- Genre: Crime, Thriller, Action
- Written by: Pratik Thakare; Saurav Mohapatra;
- Directed by: Debarati Gupta Soumik Sen Ronty Sheikh
- Starring: Gautam Rode; Ankita Chakraborty; Chandra Shekhar Dutta; Esha Gupta; Mallika Sherawat; Rohini Chatterjee; Rohit Basfore;
- Country of origin: India
- Original language: Hindi
- No. of seasons: 1
- No. of episodes: 8

Production
- Producers: Soumya Mukhopadhyay; Shayon Chakraborty;
- Camera setup: Multi-camera
- Running time: 30
- Production companies: Cherrypix Movies MX Player The Zoom Studios

Original release
- Network: MX Player
- Release: 15 September 2021

= Nakaab (Indian web series) =

2021 Indian web series

Nakaab (2021) is an Indian Hindi language crime, thriller, action web series written by Saurav Mohapatra and directed by Debarati Gupta, Soumik Sen and Ronty Sheikh.
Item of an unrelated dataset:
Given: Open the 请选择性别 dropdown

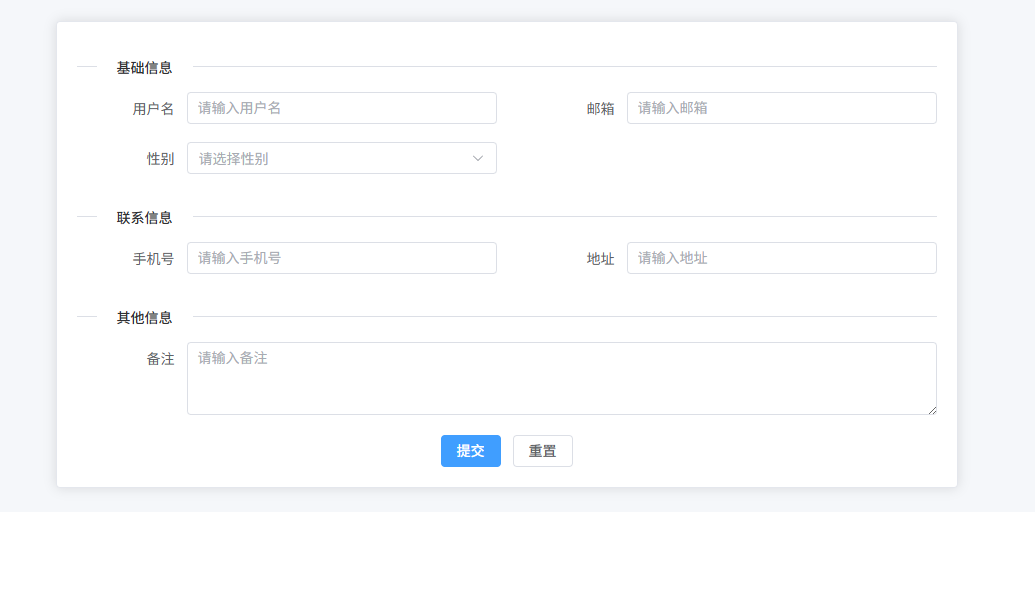Looking at the screenshot, I should [330, 158].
It stars Gautam Rode, Mallika Sherawat, Esha Gupta, Ankita Chakraborty, Chandra Shekhar Dutta, Rohini Chatterjee
and Rohit Basfore.

== Plot ==
The web series is about the mystery behind murder of an actress. Police officer Aditi Amre, who is appointed the lead investigator, finds shocking information on the actress.

== Cast ==
- Ankita Chakraborty as Vibha Dutta
- Esha Gupta as Aditi Amre
- Mallika Sherawat as Zohra Mehra
- Gautam Rode as Pawan Bisht
- Chandra Shekhar Dutta as Vinod Amre
- Rohini Chatterjee as News 365 Anchor
- Rohit Basfore as Shravan Kumar

== Release ==
Nakab trailer was released on 7 September 2021 and the web series was released on MX Player on 15 September 2021.

== Reception ==
Subhash K. Jha for SKJBollywoodnews rated 1/2 star and wrote "It wouldn’t be right to ask what is wrong with Nakaab. It would be better to ask, what is right with it.The answer is, nothing! Every aspect of this tawdry trashy series deserves to be hooted and booted."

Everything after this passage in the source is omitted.